The Denny-Michelle affair seems to have been brief but the damage was considerable. John's first move was to throw his wife out of The Mamas and the Papas, albeit only briefly. He then turned to Denny and said something along the lines of, "feel like smoking some weed and writing a song?". The two collaborated on an account of the tryst so you might say that Denny Doherty came out of it okay. Or perhaps not. As with many of the early hits, Doherty takes the lead vocal so he's the one singing about how he's "lonely too" and he "never thinks of her" and that he told her that he's in love with her even though he doesn't feel that way at all.
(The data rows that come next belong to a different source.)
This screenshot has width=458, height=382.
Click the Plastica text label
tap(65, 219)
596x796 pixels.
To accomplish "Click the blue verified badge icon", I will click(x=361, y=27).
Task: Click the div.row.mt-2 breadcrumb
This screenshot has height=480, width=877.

In what was arguably the poppiest they'd ever sound, the Motown-esque "I Saw Her Again" sounds so positively euphoric that you'd scarcely notice its dark side. It would be a perfectly acceptable offering from just about any other act but coming from the folky Mamas and Papas it sounds too much like they had done just enough to make it a quality listening experience while denying the public another "California Dreamin'" or "Monday, Monday". Given the circumstances, it would be understandable if Michelle, Denny and John's hearts weren't in it. That said, the latter could've just gone ahead with a different single to release instead of choosing to air out a very private band crisis in public.
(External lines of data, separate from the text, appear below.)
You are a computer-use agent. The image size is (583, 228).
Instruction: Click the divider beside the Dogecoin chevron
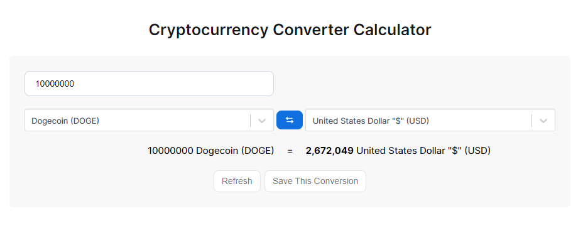coord(250,121)
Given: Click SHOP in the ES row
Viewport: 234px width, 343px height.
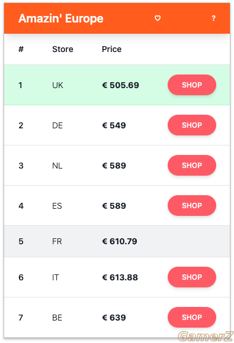Looking at the screenshot, I should point(192,206).
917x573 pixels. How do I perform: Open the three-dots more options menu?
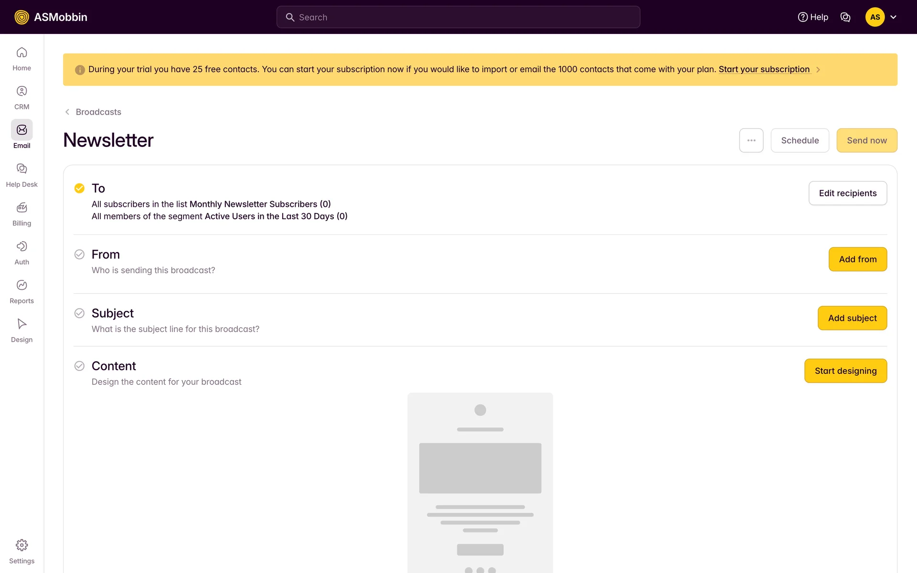click(751, 140)
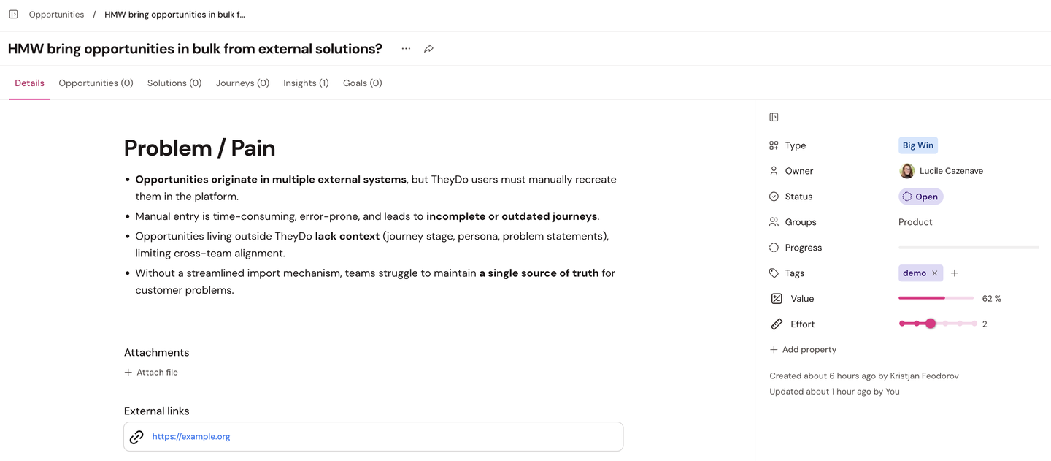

The premature break up of The Mamas and the Papas meant that they never had the chance to put out a proper divorce album (the kind that would become big in the seventies with hugely popular and deeply influential titles Tapestry, Blood on the Tracks, and Rumours). Then again, the good-not-great "I Saw Her Again" suggests that marital strife may not have been a great muse for the manipulative and vindictive John Phillips. He had the extraordinary vocals of Denny and Mama Cass Elliot to help him weave the fantasy world of peace and love he so craved, even when he was capable of some horrendous acts.